NHSE/I are working closely with ICSs to give local Systems a greater say in how the specialised commissioning budget is spent within their respective area. Where possible, commissioning of certain specialised services will occur at an ICS level. Funding of drugs for specialised services currently remain the responsibility of NHSE/I, however the budget will likely be determined by population-based estimates rather than provider-based allocations. Given the high cost and relative low volume, highly specialised services will continue to be commissioned and funded by NHSE/I.

What does this mean for the pharmaceutical and life sciences industries?

The direction of travel for improvements in health and social care has been laid out in the aforementioned NHS Long-Term Plan. An opportunity exists to work with providers and commissioners alike to reach these ambitions in an accelerated and efficient manner. Given the ambitions of the LTP, it seems prudent to expect that value will be placed on interventions that drive improvements in population health, are preventive, reduce health inequalities and reduce inequity of access.

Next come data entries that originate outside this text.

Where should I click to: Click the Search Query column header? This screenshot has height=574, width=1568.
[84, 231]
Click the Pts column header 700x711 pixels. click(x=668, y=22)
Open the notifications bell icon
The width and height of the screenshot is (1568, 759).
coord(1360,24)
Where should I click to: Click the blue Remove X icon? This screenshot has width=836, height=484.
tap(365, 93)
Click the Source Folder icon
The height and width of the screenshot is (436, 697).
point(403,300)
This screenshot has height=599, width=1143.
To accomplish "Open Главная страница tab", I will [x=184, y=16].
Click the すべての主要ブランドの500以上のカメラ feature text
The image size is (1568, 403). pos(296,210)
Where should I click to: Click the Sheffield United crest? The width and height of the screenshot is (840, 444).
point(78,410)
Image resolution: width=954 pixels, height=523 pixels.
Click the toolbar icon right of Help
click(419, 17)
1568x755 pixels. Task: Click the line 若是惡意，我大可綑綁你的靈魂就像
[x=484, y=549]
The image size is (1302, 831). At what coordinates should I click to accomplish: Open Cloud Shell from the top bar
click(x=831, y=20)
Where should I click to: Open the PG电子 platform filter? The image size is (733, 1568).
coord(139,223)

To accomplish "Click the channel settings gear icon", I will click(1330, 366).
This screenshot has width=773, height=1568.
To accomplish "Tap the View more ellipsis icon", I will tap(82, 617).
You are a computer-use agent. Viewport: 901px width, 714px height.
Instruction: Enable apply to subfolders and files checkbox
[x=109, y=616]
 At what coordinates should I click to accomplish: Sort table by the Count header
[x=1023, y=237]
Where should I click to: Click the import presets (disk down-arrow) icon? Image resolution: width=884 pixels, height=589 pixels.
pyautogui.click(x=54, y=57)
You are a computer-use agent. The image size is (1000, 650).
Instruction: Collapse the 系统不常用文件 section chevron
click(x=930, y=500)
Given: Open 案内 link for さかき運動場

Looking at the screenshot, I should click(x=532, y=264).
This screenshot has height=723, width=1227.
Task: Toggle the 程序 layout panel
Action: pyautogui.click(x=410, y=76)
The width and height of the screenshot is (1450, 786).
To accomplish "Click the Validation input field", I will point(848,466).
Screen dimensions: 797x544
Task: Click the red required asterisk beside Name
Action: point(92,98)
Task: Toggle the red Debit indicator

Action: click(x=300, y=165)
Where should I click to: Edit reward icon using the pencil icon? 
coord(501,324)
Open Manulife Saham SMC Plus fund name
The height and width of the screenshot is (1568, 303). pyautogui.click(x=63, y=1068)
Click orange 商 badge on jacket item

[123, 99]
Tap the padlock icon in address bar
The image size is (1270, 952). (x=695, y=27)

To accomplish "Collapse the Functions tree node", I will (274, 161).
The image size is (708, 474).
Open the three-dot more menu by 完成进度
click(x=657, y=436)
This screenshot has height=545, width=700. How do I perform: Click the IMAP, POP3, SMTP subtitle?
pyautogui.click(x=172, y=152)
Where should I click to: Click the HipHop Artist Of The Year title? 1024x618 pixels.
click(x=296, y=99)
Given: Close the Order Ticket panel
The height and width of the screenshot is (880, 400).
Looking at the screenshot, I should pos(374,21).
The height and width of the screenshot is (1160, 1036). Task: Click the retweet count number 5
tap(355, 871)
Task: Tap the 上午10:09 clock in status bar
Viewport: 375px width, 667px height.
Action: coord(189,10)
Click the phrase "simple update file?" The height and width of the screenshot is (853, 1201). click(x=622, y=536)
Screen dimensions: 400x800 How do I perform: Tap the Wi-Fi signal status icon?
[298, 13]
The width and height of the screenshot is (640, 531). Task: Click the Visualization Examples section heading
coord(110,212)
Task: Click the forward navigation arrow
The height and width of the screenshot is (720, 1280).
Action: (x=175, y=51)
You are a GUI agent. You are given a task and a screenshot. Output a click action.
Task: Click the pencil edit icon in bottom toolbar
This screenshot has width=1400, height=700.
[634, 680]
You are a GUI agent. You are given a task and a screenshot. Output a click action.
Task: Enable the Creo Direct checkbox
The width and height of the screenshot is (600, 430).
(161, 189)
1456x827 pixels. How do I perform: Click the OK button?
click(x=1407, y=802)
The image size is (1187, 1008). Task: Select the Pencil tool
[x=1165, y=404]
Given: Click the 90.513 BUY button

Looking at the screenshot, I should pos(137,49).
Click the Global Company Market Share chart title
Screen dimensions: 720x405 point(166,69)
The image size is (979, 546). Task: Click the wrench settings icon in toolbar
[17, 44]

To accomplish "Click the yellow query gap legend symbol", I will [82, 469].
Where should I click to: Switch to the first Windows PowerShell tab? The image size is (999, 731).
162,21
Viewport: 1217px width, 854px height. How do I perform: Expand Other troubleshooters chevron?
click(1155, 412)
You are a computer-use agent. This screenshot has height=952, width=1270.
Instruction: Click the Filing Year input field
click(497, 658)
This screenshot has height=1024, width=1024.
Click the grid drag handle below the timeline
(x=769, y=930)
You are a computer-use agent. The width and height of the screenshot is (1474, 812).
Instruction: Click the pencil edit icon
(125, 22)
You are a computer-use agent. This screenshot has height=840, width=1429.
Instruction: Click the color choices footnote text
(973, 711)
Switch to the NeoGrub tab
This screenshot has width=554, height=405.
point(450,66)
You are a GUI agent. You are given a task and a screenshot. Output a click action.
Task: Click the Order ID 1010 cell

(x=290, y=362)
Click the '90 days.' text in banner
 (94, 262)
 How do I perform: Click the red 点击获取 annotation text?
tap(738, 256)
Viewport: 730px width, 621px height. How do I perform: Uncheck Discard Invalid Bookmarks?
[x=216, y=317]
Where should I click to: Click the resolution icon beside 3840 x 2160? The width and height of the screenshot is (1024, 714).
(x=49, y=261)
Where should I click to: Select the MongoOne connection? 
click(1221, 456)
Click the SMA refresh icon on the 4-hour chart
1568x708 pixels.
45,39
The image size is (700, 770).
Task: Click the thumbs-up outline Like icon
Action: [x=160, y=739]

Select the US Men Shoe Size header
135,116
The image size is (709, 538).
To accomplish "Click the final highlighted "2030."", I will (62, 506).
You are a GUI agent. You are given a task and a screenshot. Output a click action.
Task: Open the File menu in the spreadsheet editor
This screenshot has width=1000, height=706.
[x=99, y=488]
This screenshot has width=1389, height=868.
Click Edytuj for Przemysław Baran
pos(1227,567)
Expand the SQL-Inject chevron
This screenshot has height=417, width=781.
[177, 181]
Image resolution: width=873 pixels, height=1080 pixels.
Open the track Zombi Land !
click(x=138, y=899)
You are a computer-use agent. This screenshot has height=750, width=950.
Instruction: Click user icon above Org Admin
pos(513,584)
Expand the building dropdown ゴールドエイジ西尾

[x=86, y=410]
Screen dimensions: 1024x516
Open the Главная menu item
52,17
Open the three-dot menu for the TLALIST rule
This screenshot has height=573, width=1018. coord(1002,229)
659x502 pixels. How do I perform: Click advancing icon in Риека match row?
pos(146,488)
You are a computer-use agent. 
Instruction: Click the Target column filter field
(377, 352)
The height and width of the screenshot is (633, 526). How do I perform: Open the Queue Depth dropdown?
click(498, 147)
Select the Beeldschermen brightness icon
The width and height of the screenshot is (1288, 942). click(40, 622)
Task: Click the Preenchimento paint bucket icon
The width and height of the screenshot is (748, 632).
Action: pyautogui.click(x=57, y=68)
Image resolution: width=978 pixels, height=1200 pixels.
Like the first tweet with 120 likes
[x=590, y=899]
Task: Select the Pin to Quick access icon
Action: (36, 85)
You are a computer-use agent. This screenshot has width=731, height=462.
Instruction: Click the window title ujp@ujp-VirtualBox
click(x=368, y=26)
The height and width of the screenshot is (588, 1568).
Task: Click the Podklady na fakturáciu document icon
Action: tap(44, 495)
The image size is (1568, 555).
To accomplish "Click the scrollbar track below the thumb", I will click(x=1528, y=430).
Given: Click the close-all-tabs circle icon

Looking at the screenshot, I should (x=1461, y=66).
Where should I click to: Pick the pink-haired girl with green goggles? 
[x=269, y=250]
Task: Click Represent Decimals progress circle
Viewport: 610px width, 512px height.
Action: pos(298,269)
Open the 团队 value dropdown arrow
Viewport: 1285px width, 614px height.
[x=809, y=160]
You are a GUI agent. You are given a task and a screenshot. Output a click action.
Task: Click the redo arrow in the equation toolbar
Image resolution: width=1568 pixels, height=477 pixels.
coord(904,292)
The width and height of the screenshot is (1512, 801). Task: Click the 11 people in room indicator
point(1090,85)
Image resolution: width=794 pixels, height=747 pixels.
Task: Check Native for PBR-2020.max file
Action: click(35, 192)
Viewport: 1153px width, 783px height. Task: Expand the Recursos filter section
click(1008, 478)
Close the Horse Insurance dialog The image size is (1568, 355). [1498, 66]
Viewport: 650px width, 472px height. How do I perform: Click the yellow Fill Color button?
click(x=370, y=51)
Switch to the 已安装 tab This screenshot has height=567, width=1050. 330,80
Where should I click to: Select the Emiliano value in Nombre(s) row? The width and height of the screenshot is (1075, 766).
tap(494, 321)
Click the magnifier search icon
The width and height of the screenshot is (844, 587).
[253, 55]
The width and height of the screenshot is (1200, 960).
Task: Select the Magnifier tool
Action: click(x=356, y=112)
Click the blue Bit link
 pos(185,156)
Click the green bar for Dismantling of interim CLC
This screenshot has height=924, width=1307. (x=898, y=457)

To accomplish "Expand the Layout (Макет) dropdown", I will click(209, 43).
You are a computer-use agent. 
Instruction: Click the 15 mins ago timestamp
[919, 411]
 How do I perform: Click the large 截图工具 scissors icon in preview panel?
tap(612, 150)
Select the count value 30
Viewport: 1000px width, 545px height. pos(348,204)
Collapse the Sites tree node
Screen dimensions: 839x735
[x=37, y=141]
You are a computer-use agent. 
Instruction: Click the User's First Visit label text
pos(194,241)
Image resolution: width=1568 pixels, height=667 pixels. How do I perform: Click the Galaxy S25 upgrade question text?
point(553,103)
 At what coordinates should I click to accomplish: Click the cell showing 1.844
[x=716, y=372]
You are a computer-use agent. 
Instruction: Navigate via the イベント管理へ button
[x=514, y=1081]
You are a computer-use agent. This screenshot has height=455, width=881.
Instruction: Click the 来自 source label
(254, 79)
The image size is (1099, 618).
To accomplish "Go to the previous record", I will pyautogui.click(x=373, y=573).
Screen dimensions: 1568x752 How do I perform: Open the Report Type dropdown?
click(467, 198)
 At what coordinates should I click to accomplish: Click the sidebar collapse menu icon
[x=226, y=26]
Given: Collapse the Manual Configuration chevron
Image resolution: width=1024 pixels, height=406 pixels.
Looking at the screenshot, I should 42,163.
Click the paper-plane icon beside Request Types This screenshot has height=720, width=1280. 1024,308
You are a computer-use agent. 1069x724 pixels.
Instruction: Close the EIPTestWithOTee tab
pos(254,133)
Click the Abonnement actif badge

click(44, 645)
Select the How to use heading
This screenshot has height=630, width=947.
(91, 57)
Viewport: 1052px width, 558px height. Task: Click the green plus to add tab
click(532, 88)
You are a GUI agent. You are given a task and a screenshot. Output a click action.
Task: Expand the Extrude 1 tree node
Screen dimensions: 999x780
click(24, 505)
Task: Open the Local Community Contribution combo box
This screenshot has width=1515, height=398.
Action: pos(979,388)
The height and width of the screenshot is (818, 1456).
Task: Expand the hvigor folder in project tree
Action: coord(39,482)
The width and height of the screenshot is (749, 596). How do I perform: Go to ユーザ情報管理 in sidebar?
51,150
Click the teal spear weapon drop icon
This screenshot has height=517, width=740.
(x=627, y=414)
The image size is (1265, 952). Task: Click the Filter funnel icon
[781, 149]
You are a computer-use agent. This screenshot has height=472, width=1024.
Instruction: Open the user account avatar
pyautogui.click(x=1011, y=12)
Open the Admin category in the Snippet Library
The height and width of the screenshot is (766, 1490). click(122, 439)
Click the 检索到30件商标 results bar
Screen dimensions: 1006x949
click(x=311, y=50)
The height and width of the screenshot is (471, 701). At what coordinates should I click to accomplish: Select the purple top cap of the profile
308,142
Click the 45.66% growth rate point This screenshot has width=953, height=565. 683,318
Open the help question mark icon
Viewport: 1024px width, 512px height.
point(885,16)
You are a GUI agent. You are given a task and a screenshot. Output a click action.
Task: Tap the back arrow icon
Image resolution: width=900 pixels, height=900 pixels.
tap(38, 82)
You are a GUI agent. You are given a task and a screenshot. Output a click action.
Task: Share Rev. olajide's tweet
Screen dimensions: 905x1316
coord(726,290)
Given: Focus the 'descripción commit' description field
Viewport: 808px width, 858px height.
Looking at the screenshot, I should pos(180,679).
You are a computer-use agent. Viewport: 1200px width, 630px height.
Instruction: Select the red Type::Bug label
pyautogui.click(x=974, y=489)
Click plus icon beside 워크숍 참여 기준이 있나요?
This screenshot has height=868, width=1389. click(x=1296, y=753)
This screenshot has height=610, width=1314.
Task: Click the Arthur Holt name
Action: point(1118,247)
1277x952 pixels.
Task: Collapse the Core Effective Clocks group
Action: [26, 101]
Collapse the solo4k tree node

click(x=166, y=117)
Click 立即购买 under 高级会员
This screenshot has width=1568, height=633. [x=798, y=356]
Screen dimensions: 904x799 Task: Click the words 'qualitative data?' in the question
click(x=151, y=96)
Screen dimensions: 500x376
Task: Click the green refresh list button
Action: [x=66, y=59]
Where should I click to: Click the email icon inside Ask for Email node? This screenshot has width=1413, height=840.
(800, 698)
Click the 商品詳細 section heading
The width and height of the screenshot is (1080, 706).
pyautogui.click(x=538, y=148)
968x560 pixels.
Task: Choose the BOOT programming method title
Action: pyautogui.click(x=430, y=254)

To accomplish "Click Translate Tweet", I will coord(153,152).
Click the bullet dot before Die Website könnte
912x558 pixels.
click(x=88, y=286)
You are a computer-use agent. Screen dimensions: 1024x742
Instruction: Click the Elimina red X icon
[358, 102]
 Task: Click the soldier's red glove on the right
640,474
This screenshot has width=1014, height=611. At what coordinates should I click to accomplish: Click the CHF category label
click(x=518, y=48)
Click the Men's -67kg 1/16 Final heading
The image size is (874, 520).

Forming close working relationships with individual Systems will help Places and Neighbourhoods reach pre-defined outcomes to obtain financial incentives as part of the improvement payment scheme. Under the improved payment scheme, incentives will initially be aligned to the existing CQUIN scheme, and so largely process based, the metrics are intended to evolve to become more sophisticated and outcomes based over time. Performance monitoring will increasingly focus on the performance of the local system rather than individual organisations.

Working together

There is an apparent disconnect between the national tariff and improving patient outcomes. Furthermore, unaccountable block contracts do not always provide a transparent understanding of the services delivered and lack the incentive to improve clinical care or efficiency. Could now be the right time to overhaul the tariff and block contracting commissioning framework?

A new commissioning framework will help achieve the ambitions of the NHS LTP and aid integration of care across all providers. However, there are no simple solutions to funding an efficient and patient-focused health and social care system. We can expect some challenges ahead. Understanding the changes to commissioning will better prepare the pharmaceutical industry to help the NHS meet these challenges.

Opportunities exist for the pharmaceutical and life sciences industries to form closer working relationships with stakeholders and Systems to drive improvements in population health, reduce health inequalities and reduce inequity of access. This mutually beneficial relationship will ultimately benefit patients with improvements in both the quality of care provided and outcomes.